TASK REQUIREMENTS >>
Copy out word for word everything from the line containing "Where should I" down to the line containing "Looking at the", including both of those lines. Leave the pictures out of your copy.
—————
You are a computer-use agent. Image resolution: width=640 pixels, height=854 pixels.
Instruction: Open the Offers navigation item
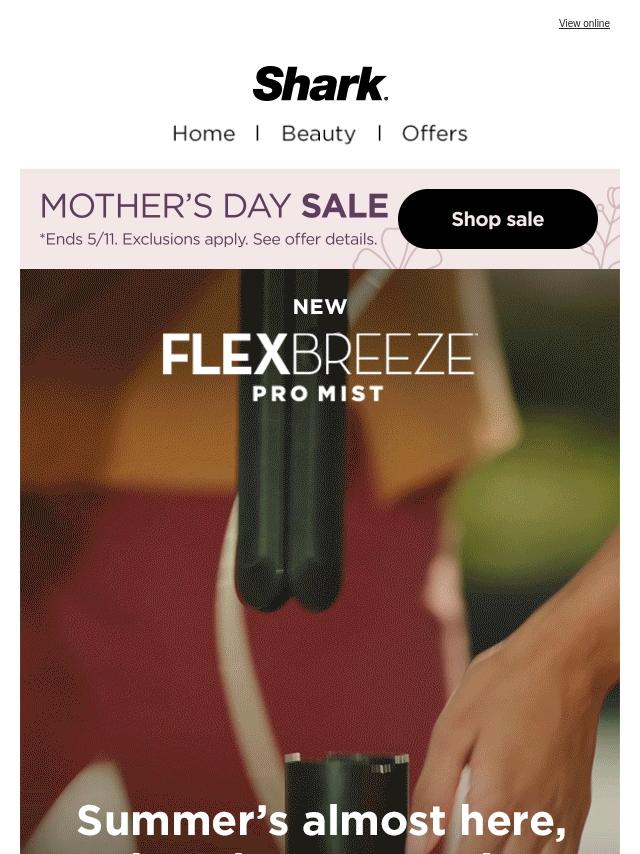click(435, 133)
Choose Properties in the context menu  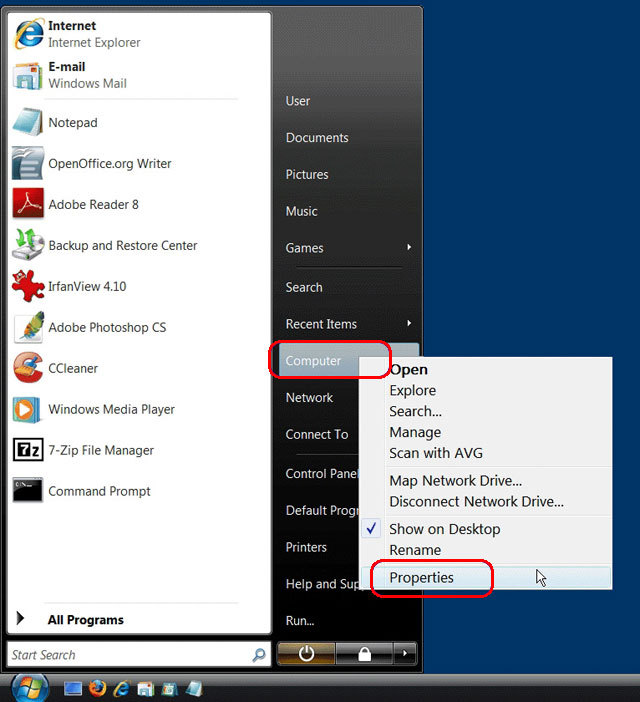pyautogui.click(x=421, y=577)
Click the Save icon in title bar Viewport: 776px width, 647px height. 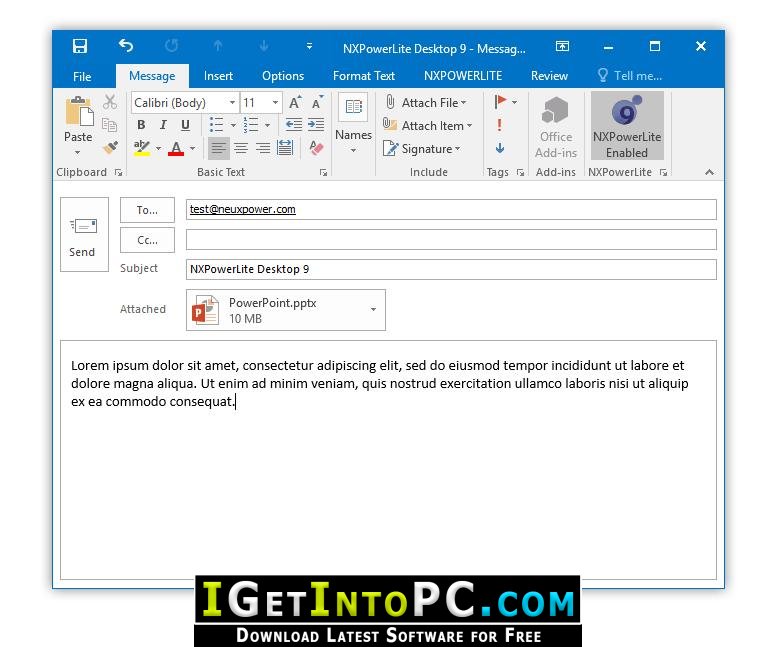[x=80, y=46]
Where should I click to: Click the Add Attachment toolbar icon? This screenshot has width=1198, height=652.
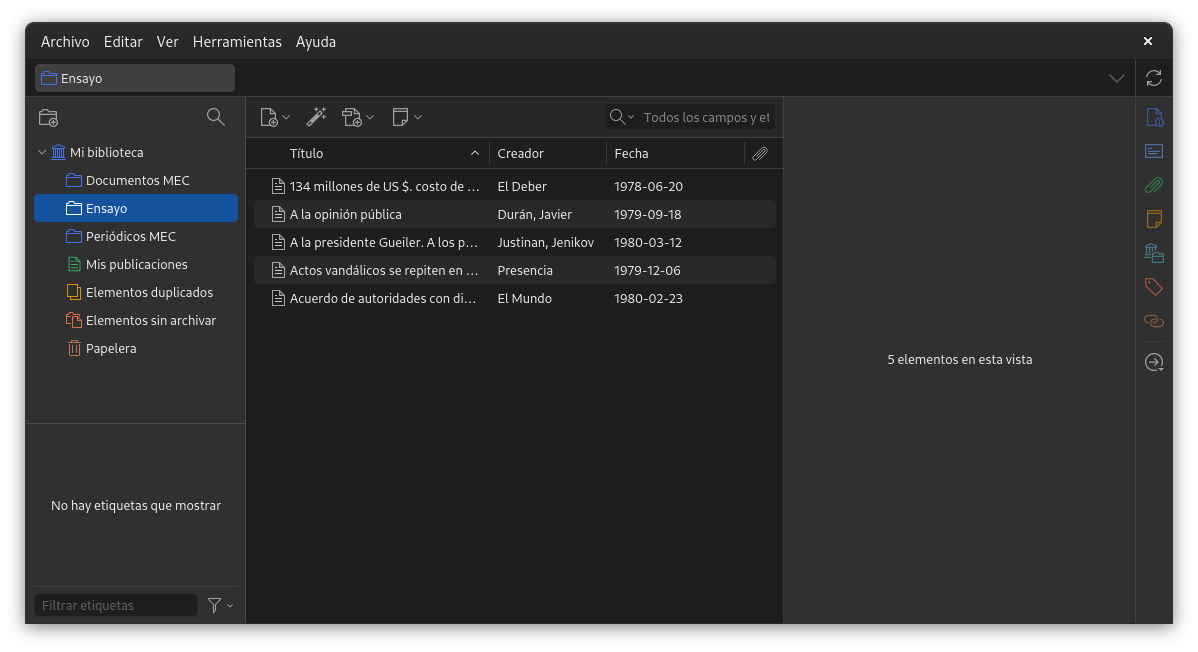(357, 117)
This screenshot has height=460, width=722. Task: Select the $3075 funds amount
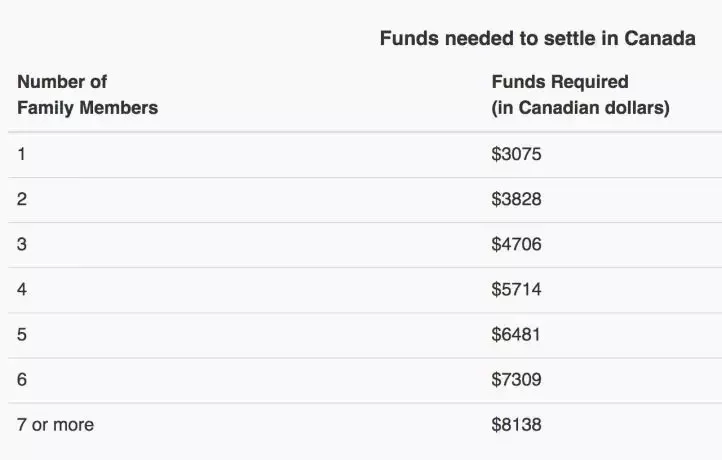(x=516, y=155)
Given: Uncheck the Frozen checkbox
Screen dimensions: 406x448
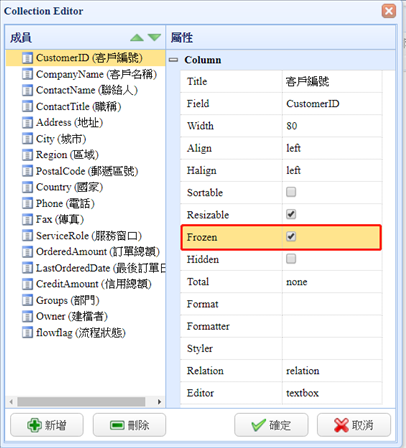Looking at the screenshot, I should (291, 237).
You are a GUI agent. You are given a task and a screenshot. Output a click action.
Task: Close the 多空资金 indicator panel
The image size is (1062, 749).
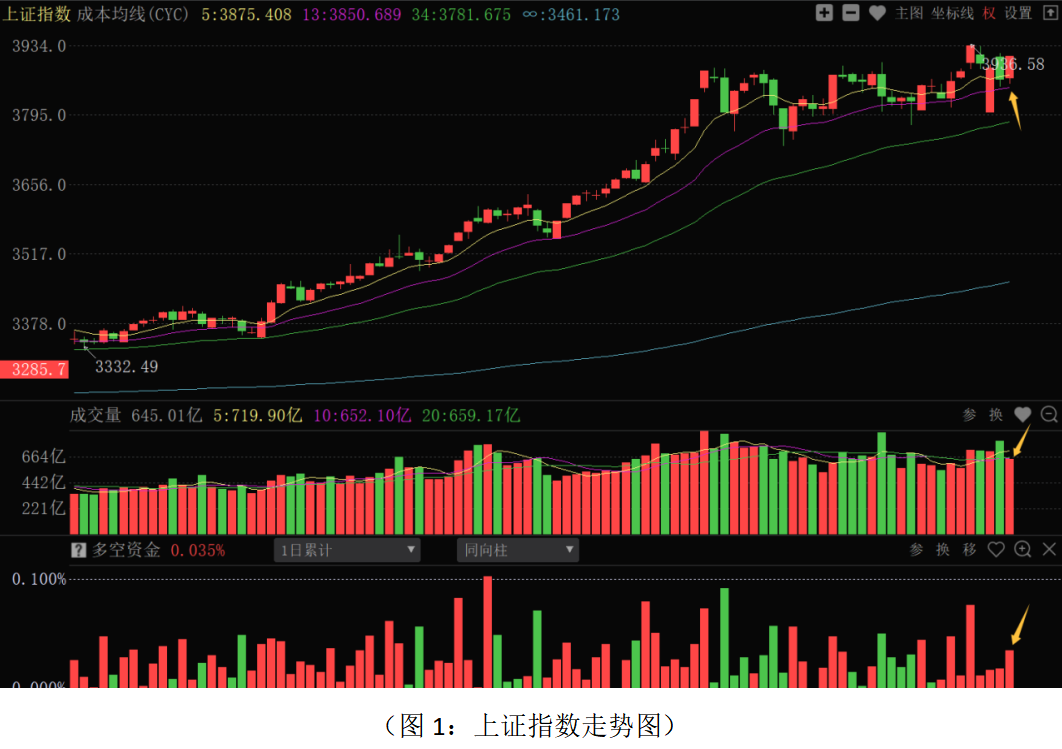[1049, 549]
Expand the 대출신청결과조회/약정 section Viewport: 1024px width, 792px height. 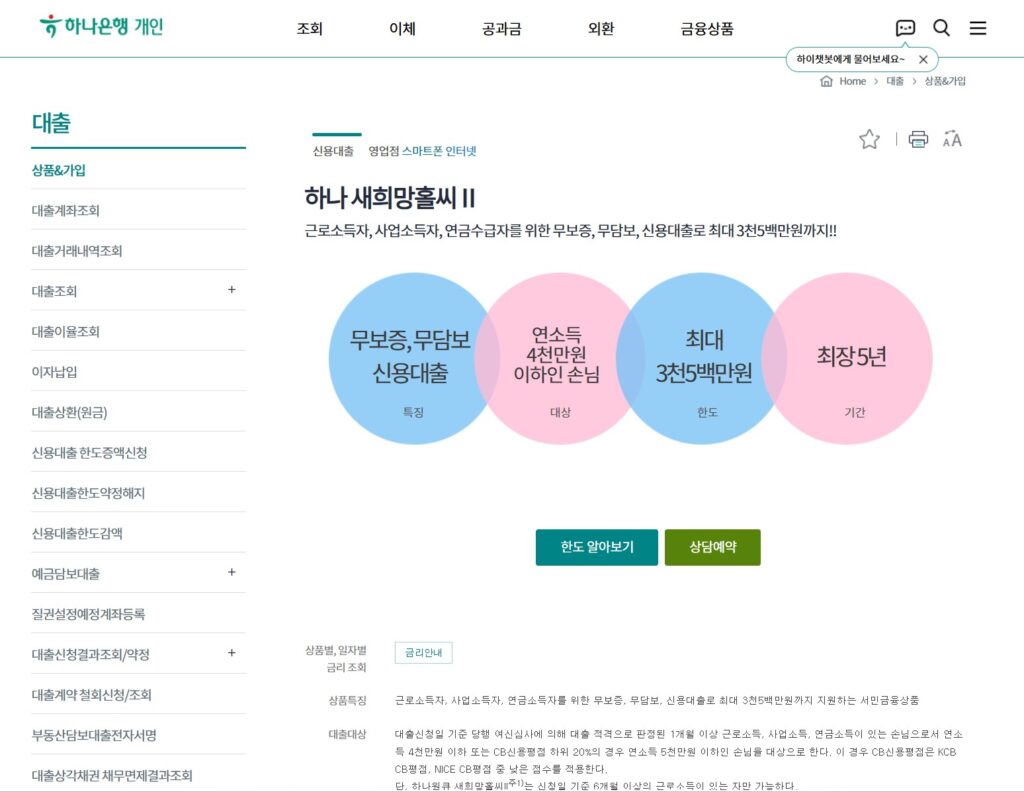(x=232, y=653)
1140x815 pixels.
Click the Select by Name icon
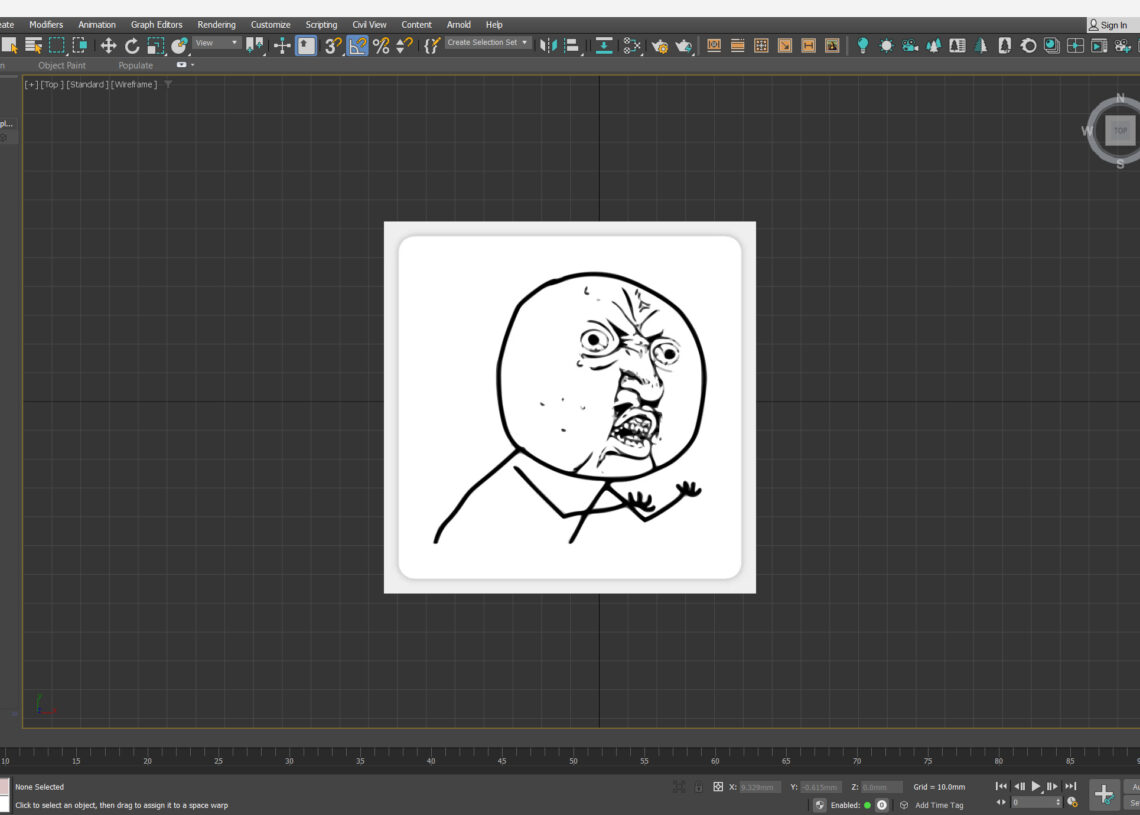[x=31, y=45]
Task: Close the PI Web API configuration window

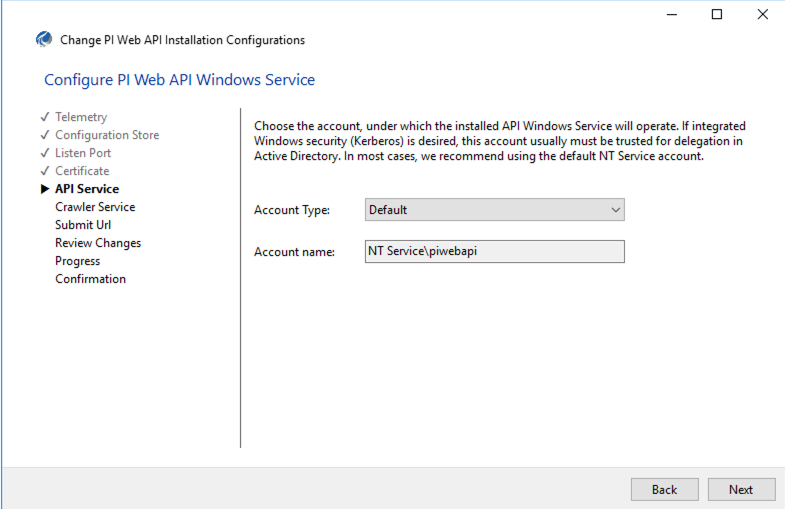Action: [762, 14]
—————
FINAL ANSWER >>
Where should I click to: Click the Add Attachment toolbar icon? This screenshot has width=1198, height=652.
(357, 117)
This screenshot has height=460, width=722. Task: Select the $3075 funds amount
(x=516, y=155)
Given: Uncheck the Frozen checkbox
Screen dimensions: 406x448
Looking at the screenshot, I should (291, 237).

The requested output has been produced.